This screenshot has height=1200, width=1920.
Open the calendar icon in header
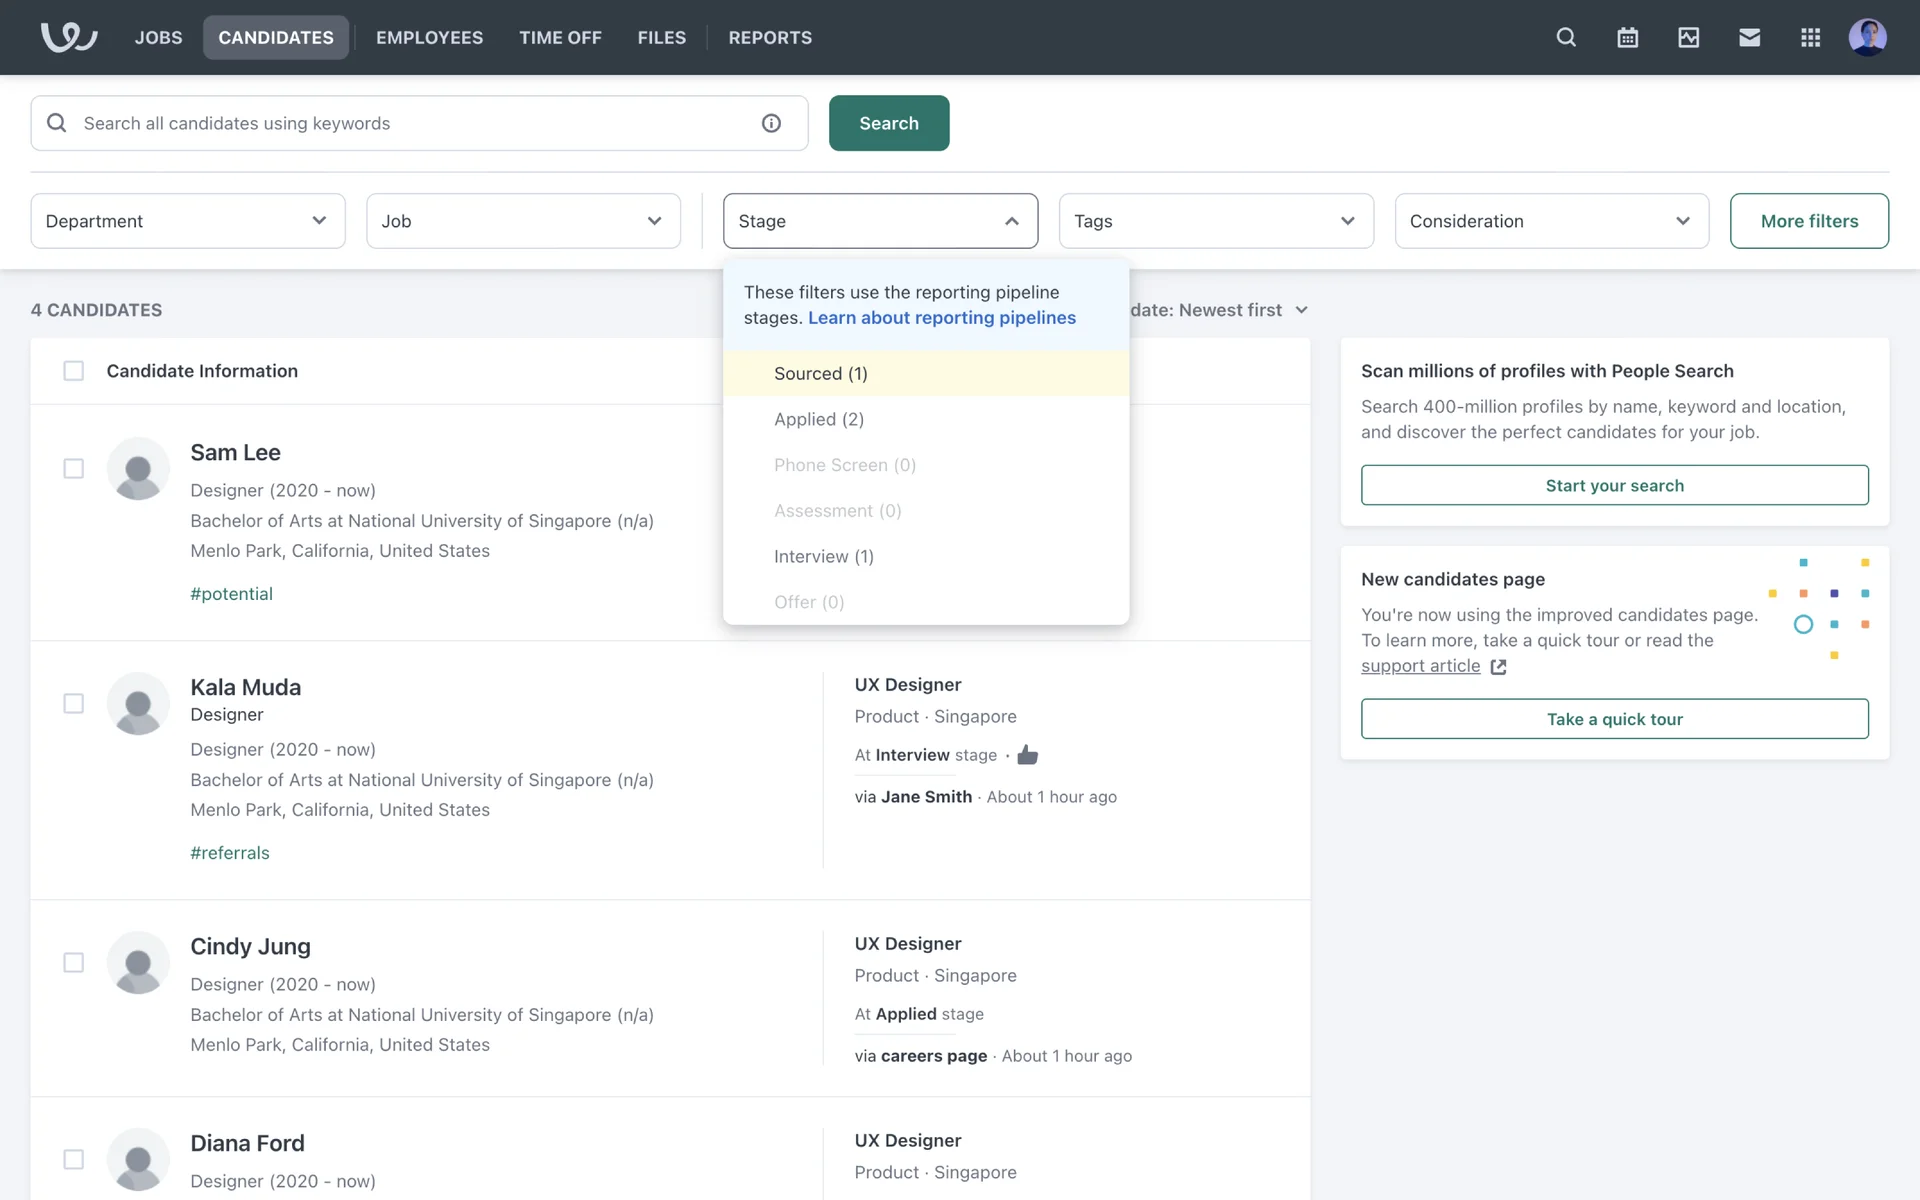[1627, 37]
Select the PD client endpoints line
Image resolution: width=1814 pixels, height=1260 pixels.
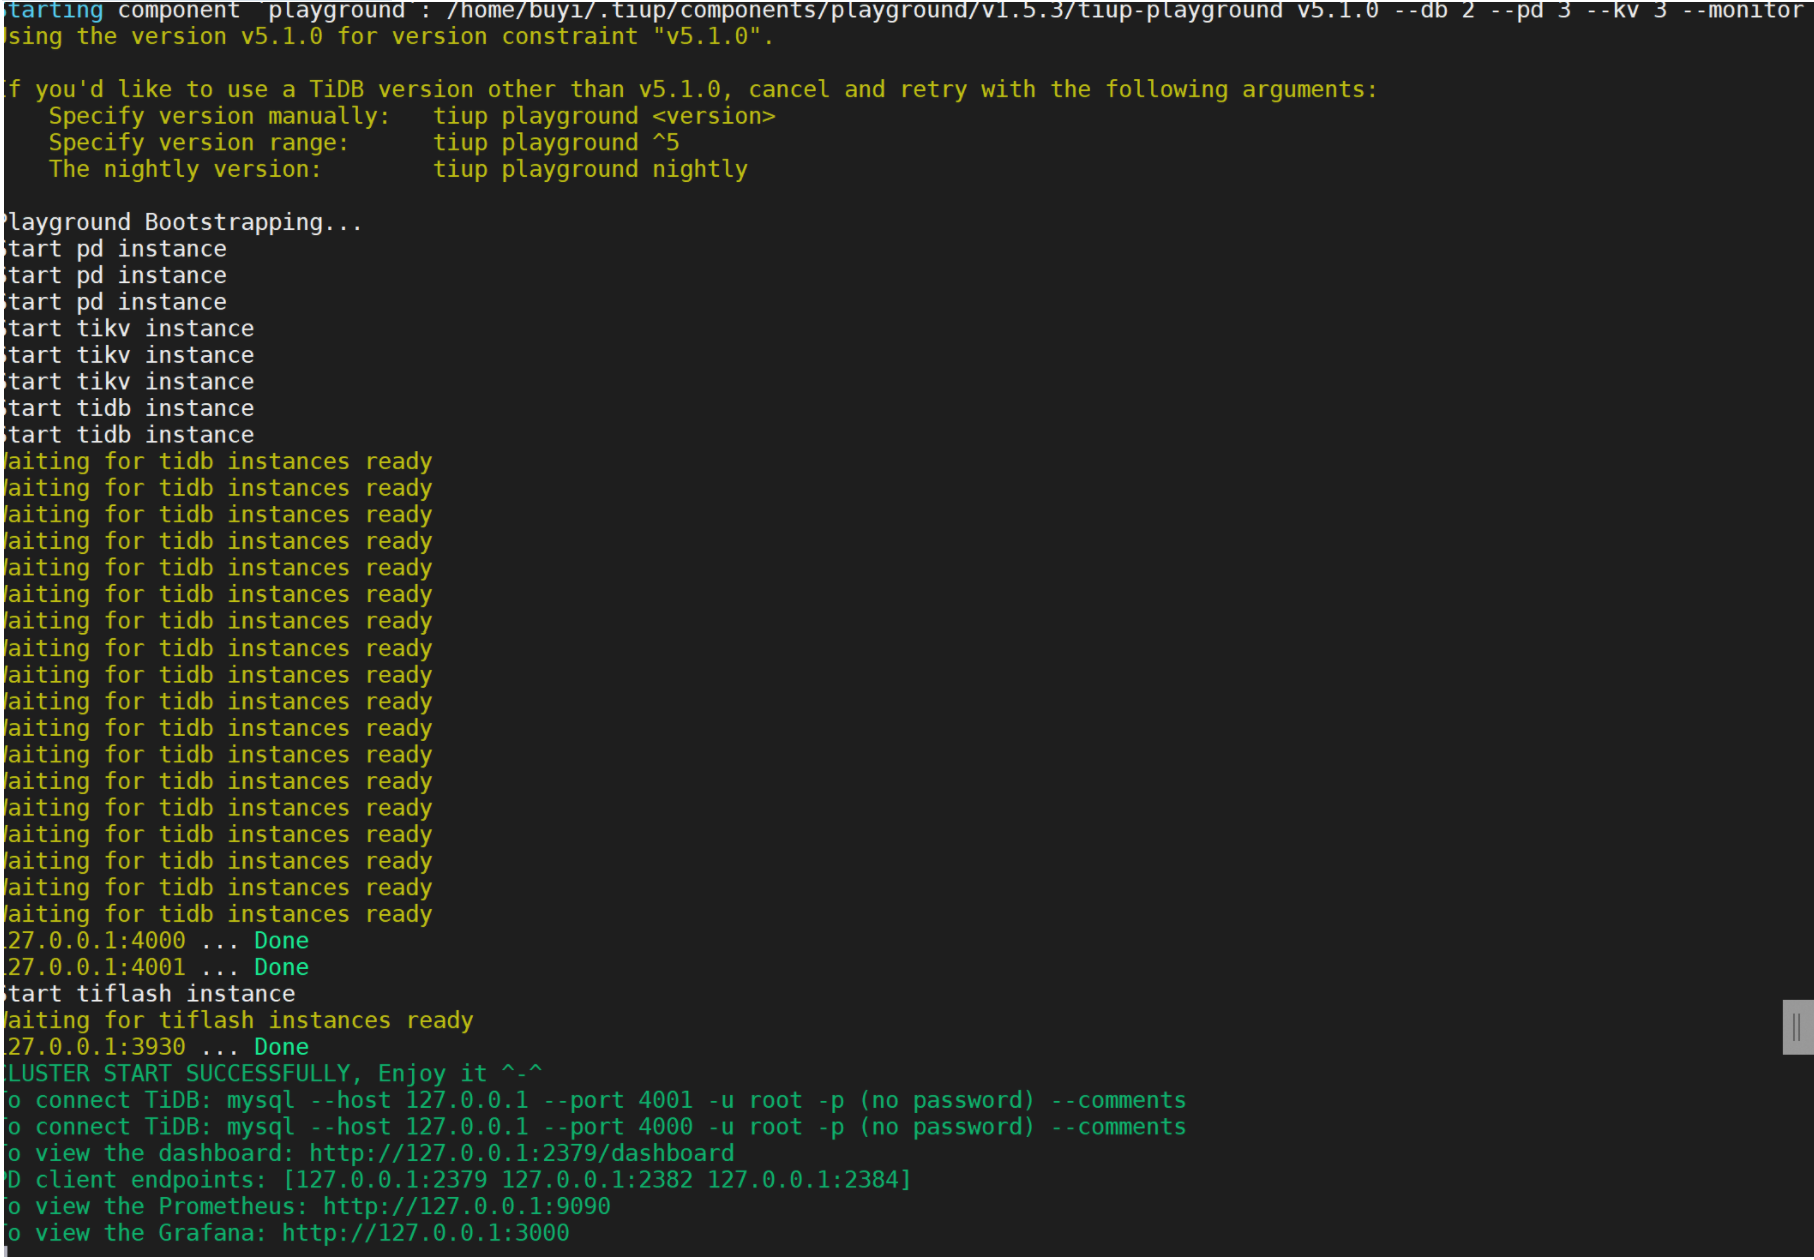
......
**Directions for this task**
Retype the data exactly as it stands, but keep the images out of your copy.

**Answer section**
This screenshot has height=1200, width=1920.
Open the calendar icon in header
[1627, 37]
Select the PD client endpoints line
Image resolution: width=1814 pixels, height=1260 pixels.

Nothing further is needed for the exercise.